── EXCERPTED RECORDS ──

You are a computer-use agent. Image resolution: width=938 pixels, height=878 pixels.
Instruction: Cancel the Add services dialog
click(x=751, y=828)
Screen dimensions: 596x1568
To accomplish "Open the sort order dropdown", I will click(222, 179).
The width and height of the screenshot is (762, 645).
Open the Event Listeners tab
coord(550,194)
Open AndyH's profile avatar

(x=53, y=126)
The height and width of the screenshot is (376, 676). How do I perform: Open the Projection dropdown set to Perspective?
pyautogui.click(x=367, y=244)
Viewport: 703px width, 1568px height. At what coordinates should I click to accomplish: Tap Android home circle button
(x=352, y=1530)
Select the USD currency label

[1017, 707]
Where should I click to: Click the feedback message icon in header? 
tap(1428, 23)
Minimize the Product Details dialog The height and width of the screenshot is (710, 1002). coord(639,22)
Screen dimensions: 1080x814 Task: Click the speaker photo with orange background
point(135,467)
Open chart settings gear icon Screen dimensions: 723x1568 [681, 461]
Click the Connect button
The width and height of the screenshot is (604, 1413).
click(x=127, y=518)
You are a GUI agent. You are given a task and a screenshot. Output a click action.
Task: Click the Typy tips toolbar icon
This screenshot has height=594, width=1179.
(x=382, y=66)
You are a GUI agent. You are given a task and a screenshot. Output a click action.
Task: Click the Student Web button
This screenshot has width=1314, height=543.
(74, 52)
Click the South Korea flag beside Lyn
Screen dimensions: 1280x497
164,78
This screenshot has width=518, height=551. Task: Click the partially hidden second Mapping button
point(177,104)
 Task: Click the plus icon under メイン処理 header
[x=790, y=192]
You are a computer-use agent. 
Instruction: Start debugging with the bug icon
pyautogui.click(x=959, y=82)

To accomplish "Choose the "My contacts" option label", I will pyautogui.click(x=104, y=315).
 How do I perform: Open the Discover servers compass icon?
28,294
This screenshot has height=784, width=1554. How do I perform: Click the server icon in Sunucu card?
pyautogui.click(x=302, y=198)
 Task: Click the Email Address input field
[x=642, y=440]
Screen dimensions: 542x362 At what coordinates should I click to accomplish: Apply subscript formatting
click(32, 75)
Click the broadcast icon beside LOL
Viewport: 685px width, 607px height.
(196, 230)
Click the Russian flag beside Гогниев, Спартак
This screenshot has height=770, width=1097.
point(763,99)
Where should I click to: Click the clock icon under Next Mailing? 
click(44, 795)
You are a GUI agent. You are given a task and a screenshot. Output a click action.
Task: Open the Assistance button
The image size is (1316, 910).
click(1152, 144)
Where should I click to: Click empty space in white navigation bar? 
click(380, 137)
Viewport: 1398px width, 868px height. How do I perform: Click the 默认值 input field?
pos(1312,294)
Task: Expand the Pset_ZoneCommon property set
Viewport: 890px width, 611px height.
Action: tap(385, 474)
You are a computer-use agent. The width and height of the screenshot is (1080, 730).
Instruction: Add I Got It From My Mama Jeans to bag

───

Copy, from the material, each line that holds the string "computer".

You are a computer-use agent. Image resolution: width=938 pixels, height=878 pixels.
You are a computer-use agent. 
You are a computer-use agent. The width and height of the screenshot is (1080, 730).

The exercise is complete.